Hi Rob,
Thanks . One of the things that your posts in many of the recent threads has done is to make me think more heavily about the concept of "convention" (as in "conventional warfare", "Geneva convention", etc.). It has struck me that one of the key endstates we are aiming for is the acceptance, at an international level, of a series of political conventions that can be generally accepted rather than imposed. I'm still working that one through, but I have a feeling that if we want and state of lack of general conflict in the open warfare sense, that will be one of the keys.
Yeah - I tracked about 300 years of that in my dissertation looking at the interplay between technology, technique, and social forms. What I was looking at was a fairly simple question of what constellation of factors encouraged the development of bureaucratic organizations and what led to their downfall. From what I could see, it seemed to be tied into a number of different factors, but the one, crucial one was the maturation curve on productive and communicative technologies and its effects on the most satisficing format for resource distribution inside a society.
I think that is a key observation, Rob. All of our present political systems, at least the ones based on state power, are predicated on the concept of scarcity. But what happens when production outstrips demand? First, there is a distribution question (Marx's classic mistake that Polanyi got right). Is there a "mature" distribution system available to get the produced goods and services to where the demand is. We can already see some of the effects when the answer is yes in the service / information industry (think call centres in India and China, along with data processing, data input, etc.). If the answer is no, then you still have local scarcities and overabundances that produce a differential that allows for a classic market exchange economy to boom.
The second observation is more political. When you have an abundance of resources and a fairly good distribution system then, in order for the classic economy to boom, you need to either open up new markets (think NAFTA, GATT, etc.) or you need to create artificial markets (e.g. monopolies and oligopolies - think about the prescription drug situation in the US) or you need to destroy some of the production to drive up prices (think about the slew of litigation regarding patent infringements, etc.). BTW, this is assuming that the "classic economy" is based on fairly short term maximizing strategies.
On the political level, we tend to find "private" corporations acting as strong lobbyists to the political elites. You can see that in Washington today, but the same thing happened in the UK in the 1820's and 30's with the development of long distance steamboats (Headrick's The Tools of Empire does a great job of tracking this). Inevitably, "national interest" leads to an intertwining of corporate and political interests that ends up on a war footing (think about the Opium Wars with China).
Still on the political level, we start to see some of the problems with "lag" showing up. The Brits did a really great job of dealing with their political problems in the early industrial revolution by, in part, co-opting the "best" of the rising industrialists into their class system with all the political power that implied in the 19th century.
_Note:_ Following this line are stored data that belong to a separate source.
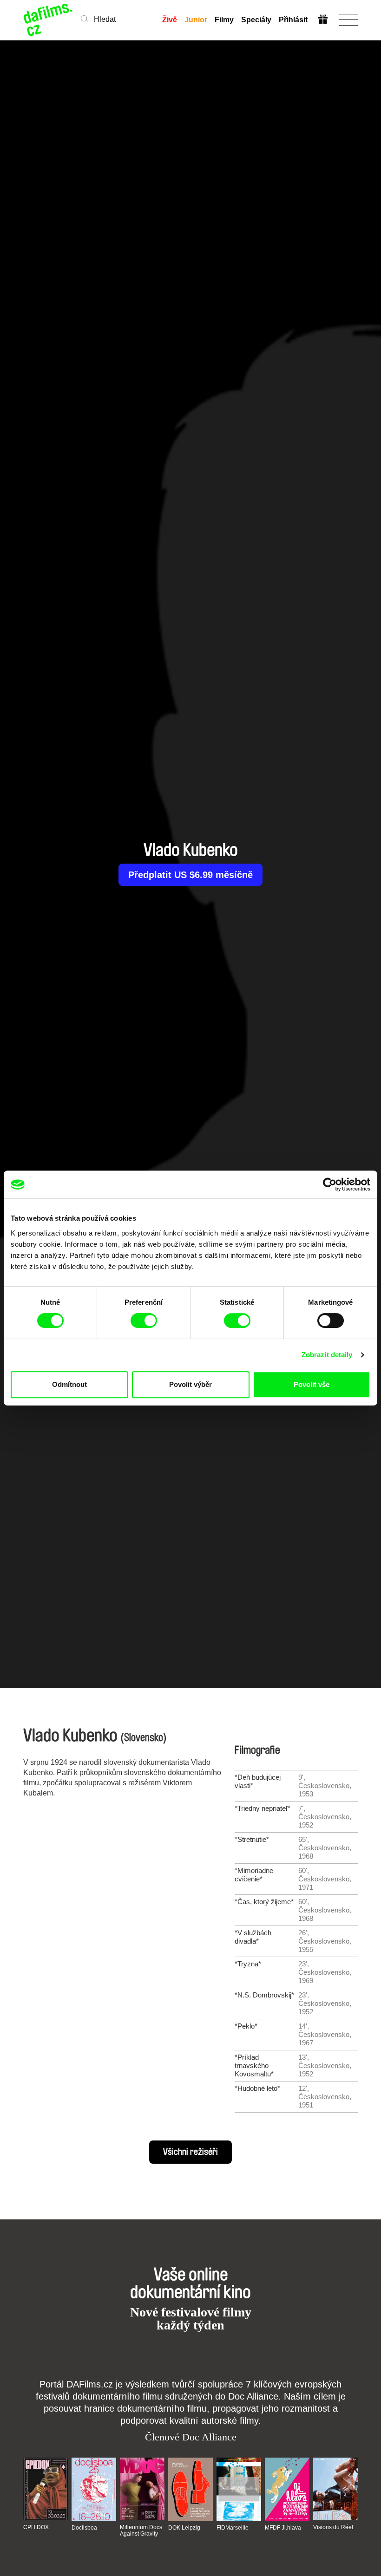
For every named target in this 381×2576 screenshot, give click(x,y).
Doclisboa (84, 2527)
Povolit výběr (190, 1384)
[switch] (144, 1320)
At the same time, they widened the franchise and allowed pretty much anyone to run for parliament, which co-opted most of the potential revolutionaries or, at least, established a good system for forcing them "out of the water" in COIN terms.
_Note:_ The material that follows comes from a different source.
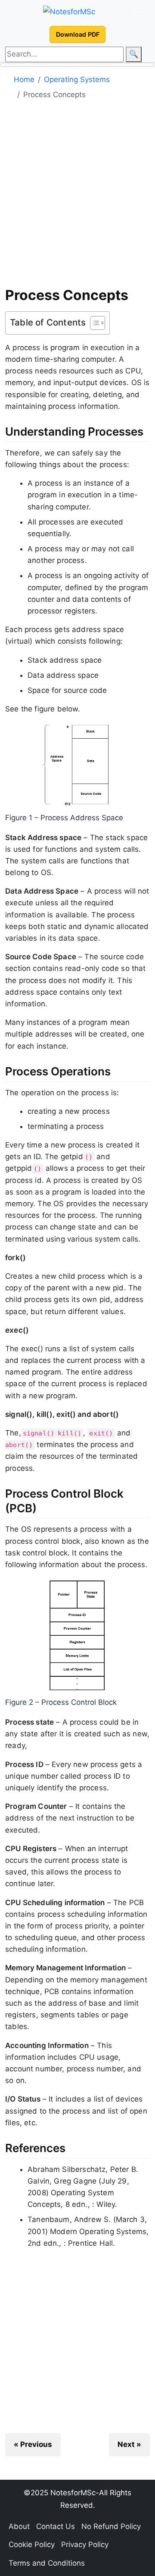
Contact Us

In the US, your political system developed in an agrarian society with a fairly long transit time (it's why you have that wonky College of Electors system). At the time, it made perfect sense but, with the rise of railroads and the telegraph, it actually became technologically redundant. The rise of the party system, and especially its hardening into two supra-parties, made sense in the post WW I system with broadcast communications technologies. Nowadays, when interactive technologies are the norm, it just makes for a bad French bedroom farce as we see politician after politician falling to scandals. BTW, we have the same problem in parliamentary democracies but, because of the way they tend to be structured, it is more likely that you will have more than two parties which allows for the system to survive even as parties are destroyed and new ones are generated (the Social Credit Party and the Bloc Quebecoise in Canada are examples of that).
In many ways, the political systems lead to not only the capability gap you point to but, also, a credibility gap. In many ways, democracies (and republics ), are purposefully inefficient. I suspect that parliamentary democracies are less efficient than republics as a governmental form. In part, this is because the systems were designed that way on purpose - to limit the power of the State in reference to the population; certainly that was the case in the Anglo-culture complex. Our ancestors didn't want an "efficient" government, because and "efficient" government would be able to dominate and control the populace, so our trade-off was inefficiency for individual freedom in some areas.
I totally agree with that! It is much easier for a nation to say "I want this - give it to me or else!" than to say something like "How can we [multiple nations] build a system that allows all of us to get at least some of what we want?". It's one of the reasons why it is so simple to start a revitalization or apocalyptic movement - it's simpler to destroy than create (call that the Principle of Social Entropy ).
Personally, I'm for more coffee - have fun on your run!